Modular Tracking Framework

A Highly Efficient and Extensible Library for Registration based Visual Tracking

Main Features

Fully modular implementation that is easy to extend
Based on Eigen for speed and simplicity
Provides a Python interface for ease of use
Ability to run as a stand alone library
Seamless integration with ROS
Cross platform support

Fast and high precision visual tracking is crucial to the success of several robotics and virtual reality applications like SLAM, autonomous navigation and visual servoing. In recent years, online learning and detection based trackers have been more popular in the vision community due to their robustness to changes in the object's appearance which makes them better suited to long term tracking. However, these are often unsuitable for the aforementioned applications for two reasons. Firstly, they are too slow to allow real time execution of tasks where multiple trackers have to be run simultaneously or tracking is only a small part of a larger system with more computationally intensive modules that use its result to make higher level deductions about the environment. Secondly, they are not precise enough to give the exact object pose with sub pixel alignment required for these tasks, being usually limited to the estimation of simple transformations of the target patch such as translation and scaling. As a result, registration based trackers are more suitable for these applications as being several times faster and capable of estimating more complex transformations like affine and homography.

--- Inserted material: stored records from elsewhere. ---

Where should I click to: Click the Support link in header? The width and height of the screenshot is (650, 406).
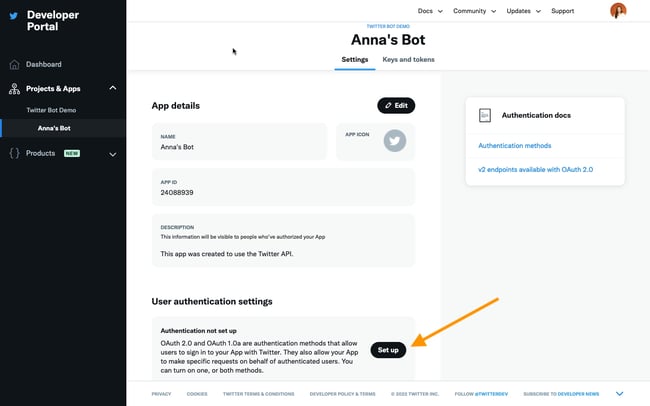[x=563, y=11]
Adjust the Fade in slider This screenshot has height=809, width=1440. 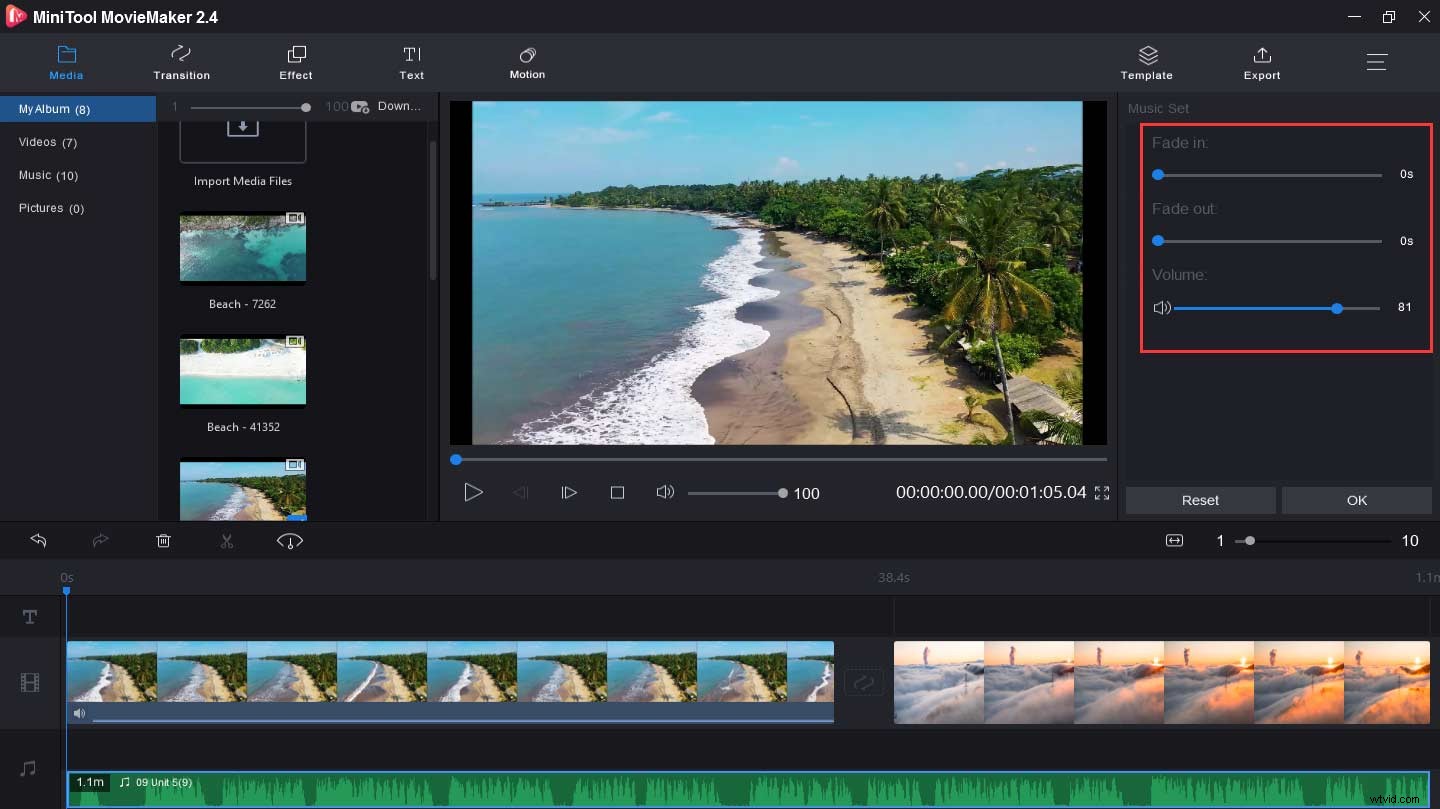click(x=1157, y=174)
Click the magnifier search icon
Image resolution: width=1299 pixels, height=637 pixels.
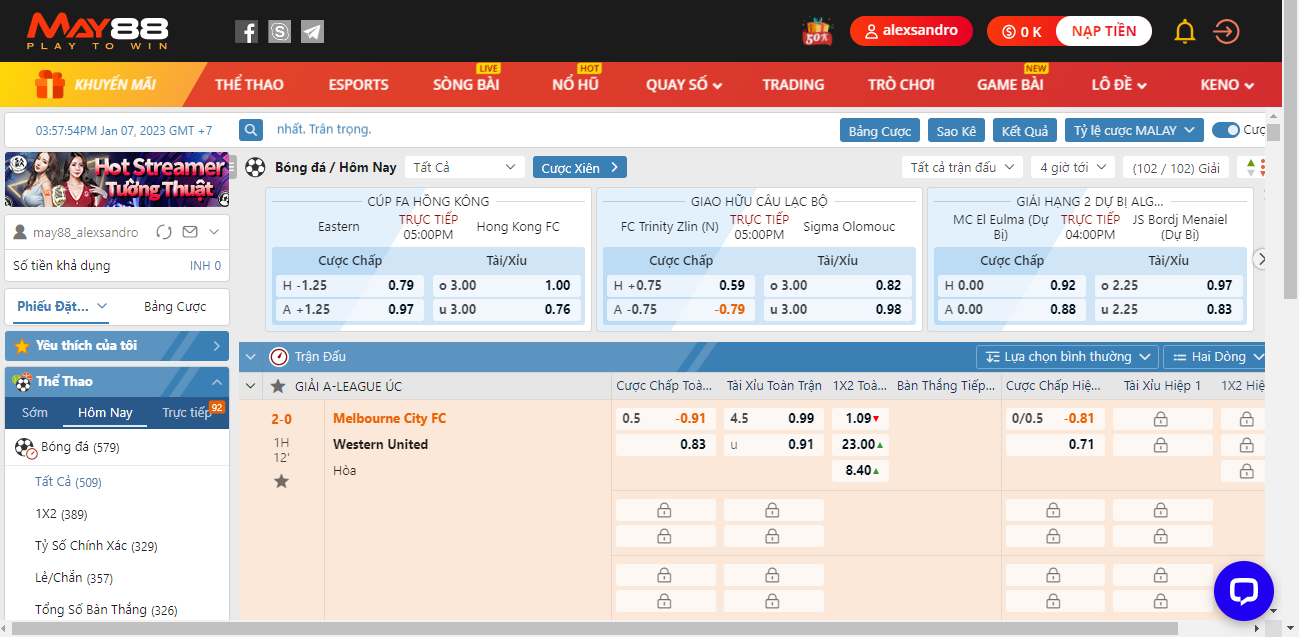point(251,130)
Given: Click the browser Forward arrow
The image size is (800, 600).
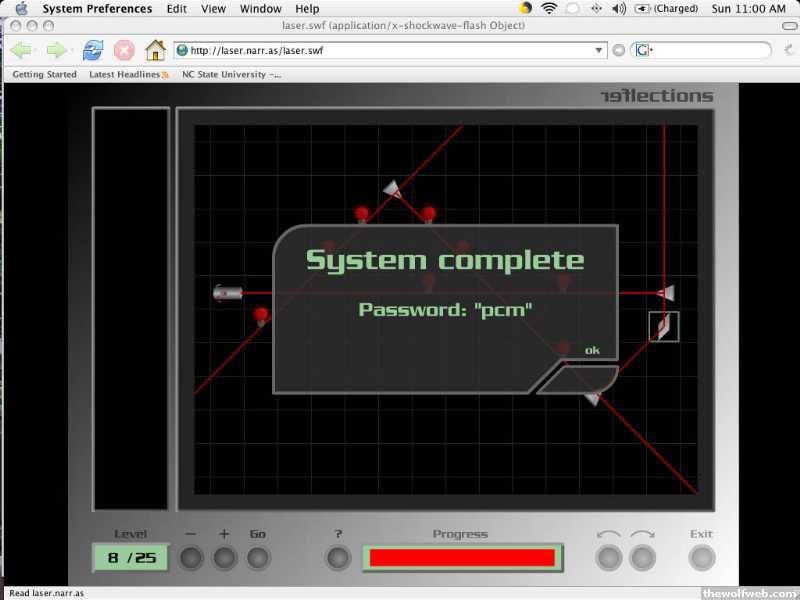Looking at the screenshot, I should [56, 50].
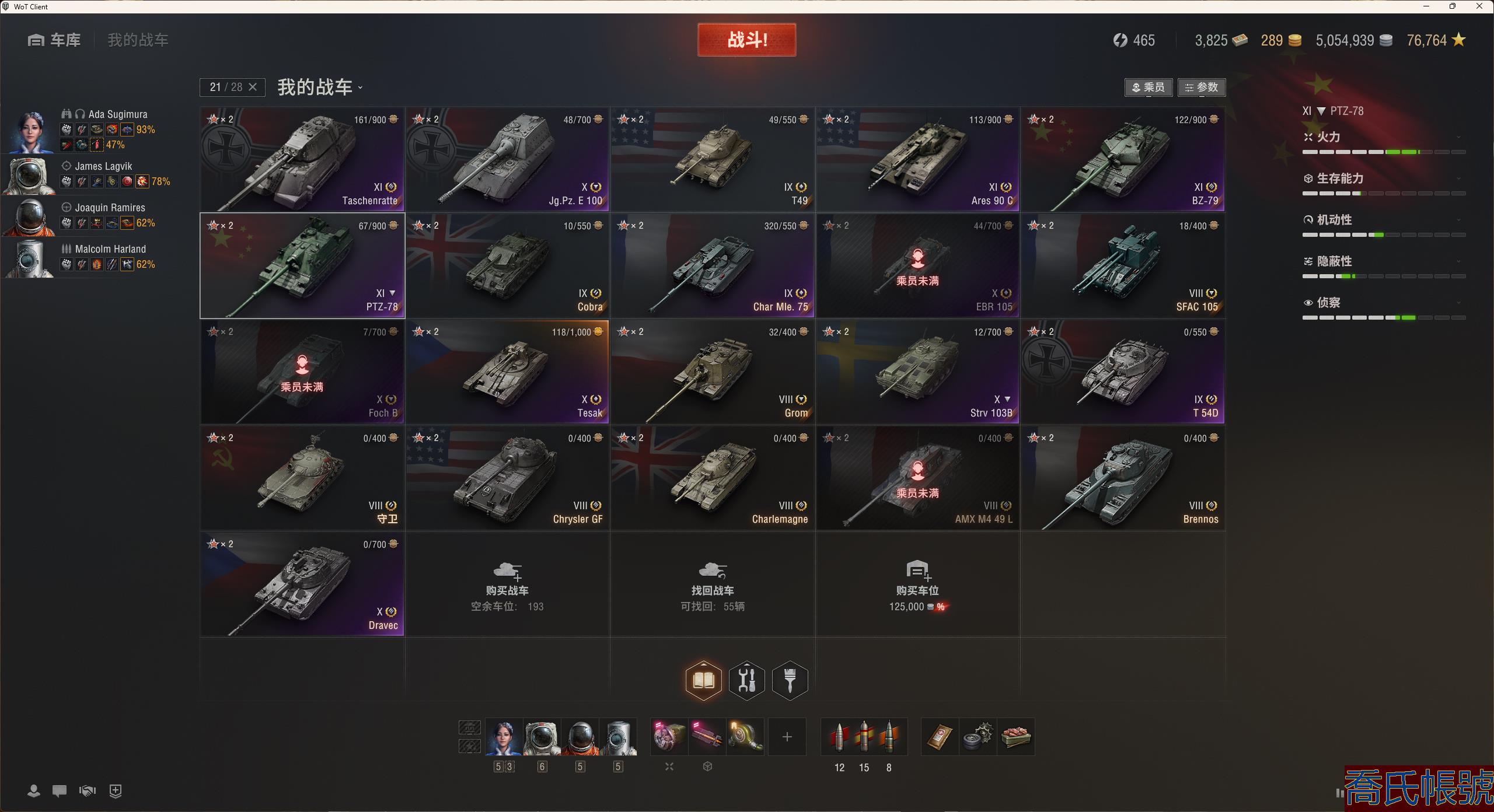Expand the 机动性 mobility parameter row
The image size is (1494, 812).
(x=1384, y=220)
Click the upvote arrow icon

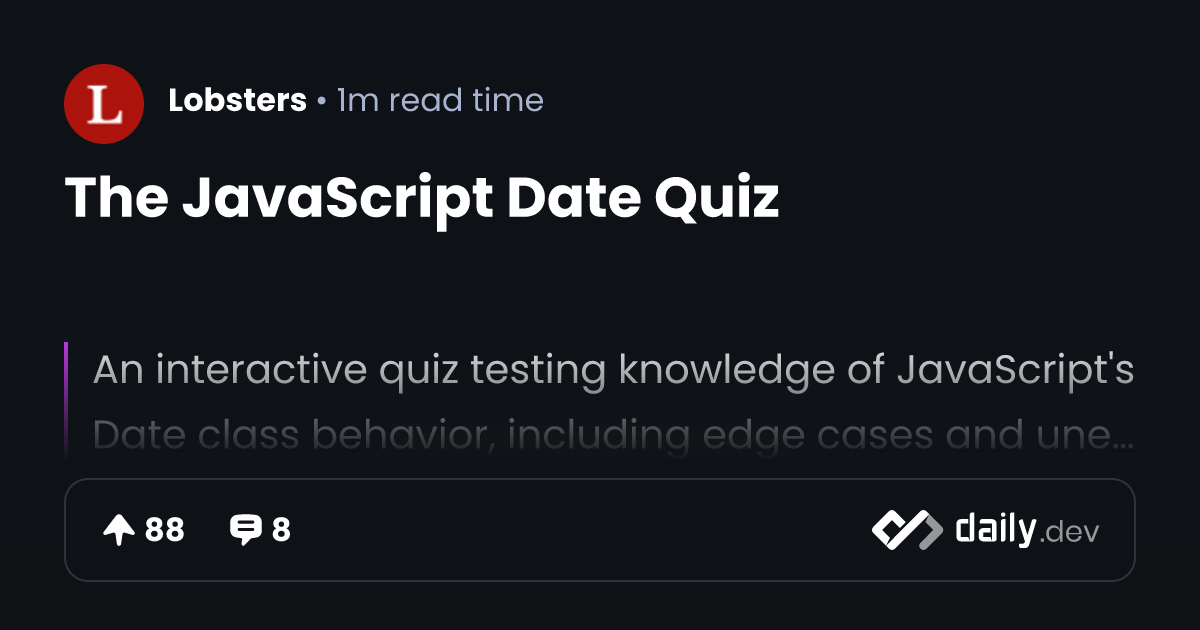pos(119,530)

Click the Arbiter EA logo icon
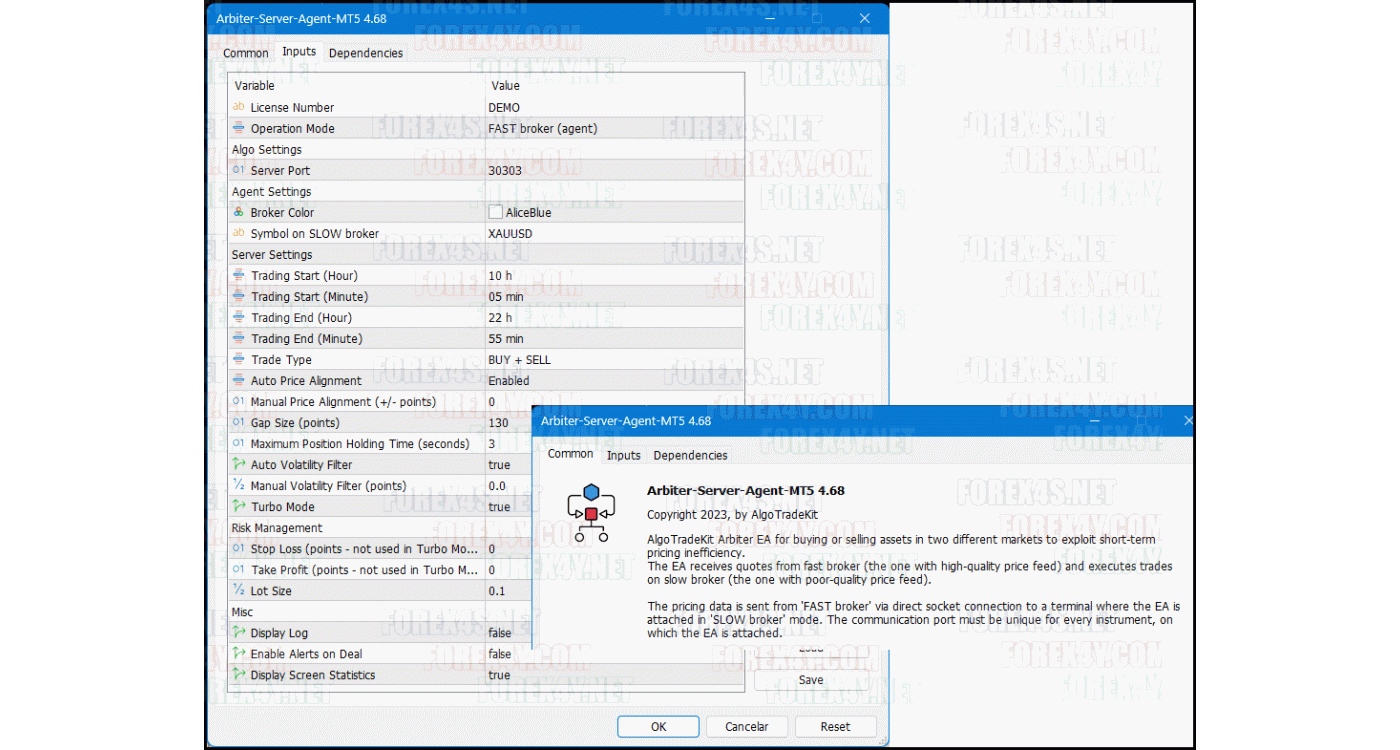tap(591, 512)
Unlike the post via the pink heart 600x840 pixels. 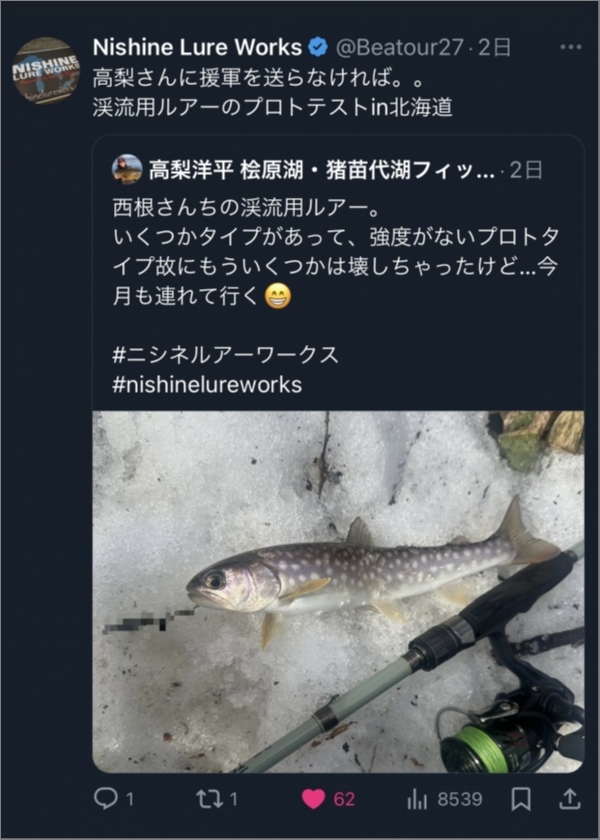[x=314, y=799]
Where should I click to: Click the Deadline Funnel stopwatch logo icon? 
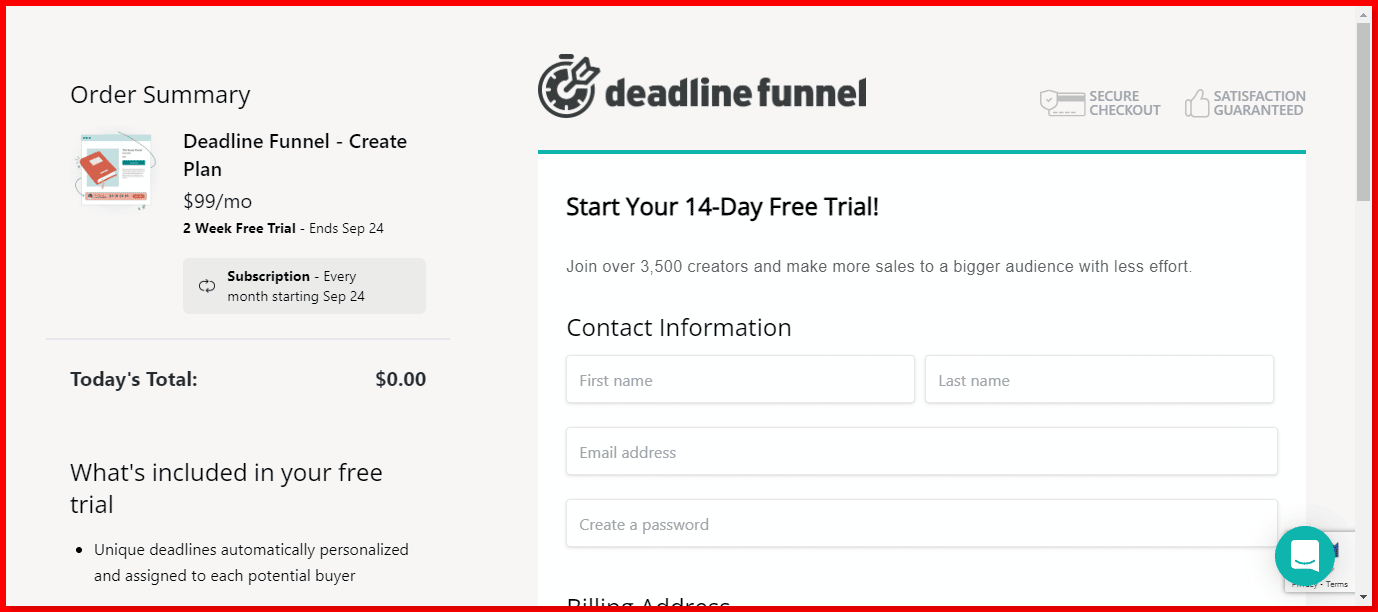click(569, 85)
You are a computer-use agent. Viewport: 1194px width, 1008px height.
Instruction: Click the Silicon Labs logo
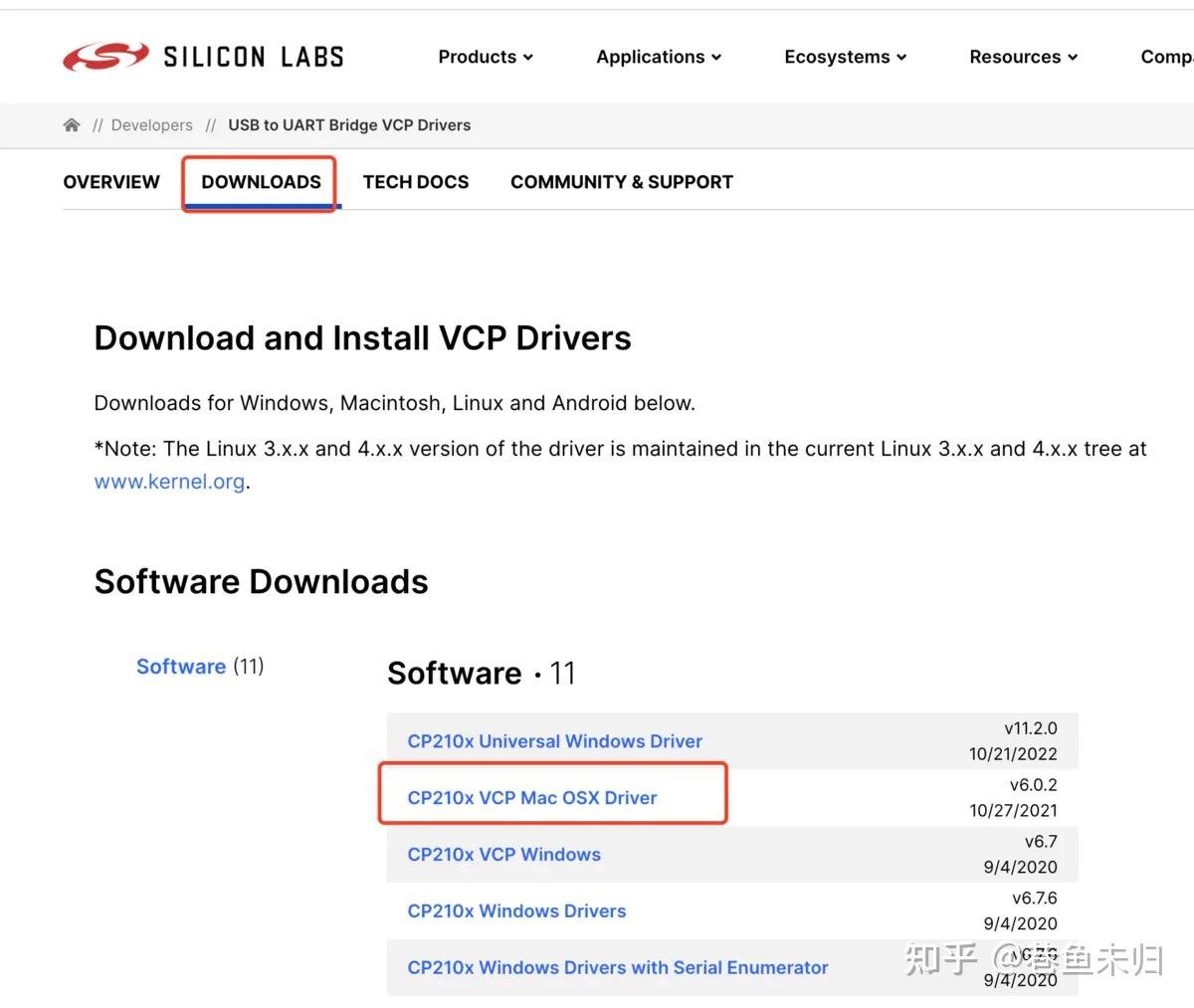click(x=203, y=57)
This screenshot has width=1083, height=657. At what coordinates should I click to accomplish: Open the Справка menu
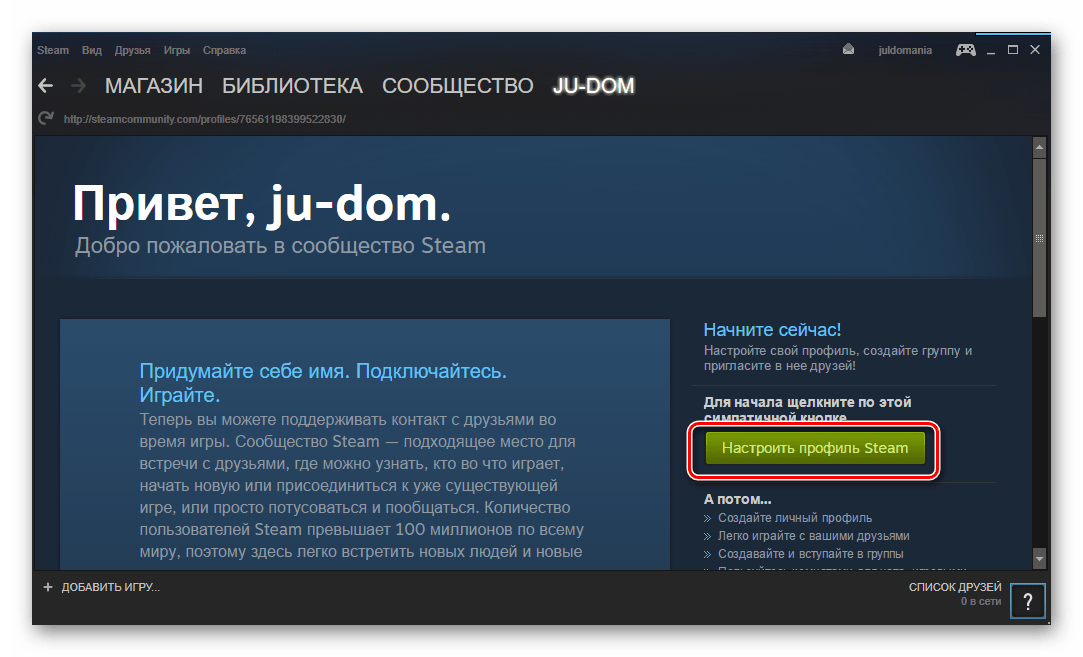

Though several major advances have been made in this domain since the original Lucas Kanade tracker was introduced almost thirty five years ago, yet efficient open source implementations of recent trackers are surprisingly difficult to find. In fact, the only such tracker offered by the popular OpenCV library, uses a pyramidal implementation of the original algorithm. In the absence of good open source implementations of modern trackers, most robotics and VR research groups either use these out dated trackers or implement their own custom trackers. These, in turn, are often not made publicly available or are tailored to suit very specific needs and so require significant reprogramming to be useful for an unrelated project. To address this requirement, we introduce Modular Tracking Framework (MTF) - a generic system for registration based tracking that provides highly efficient implementations for a large subset of trackers introduced in literature to date and is designed to be easily extensible with additional methods.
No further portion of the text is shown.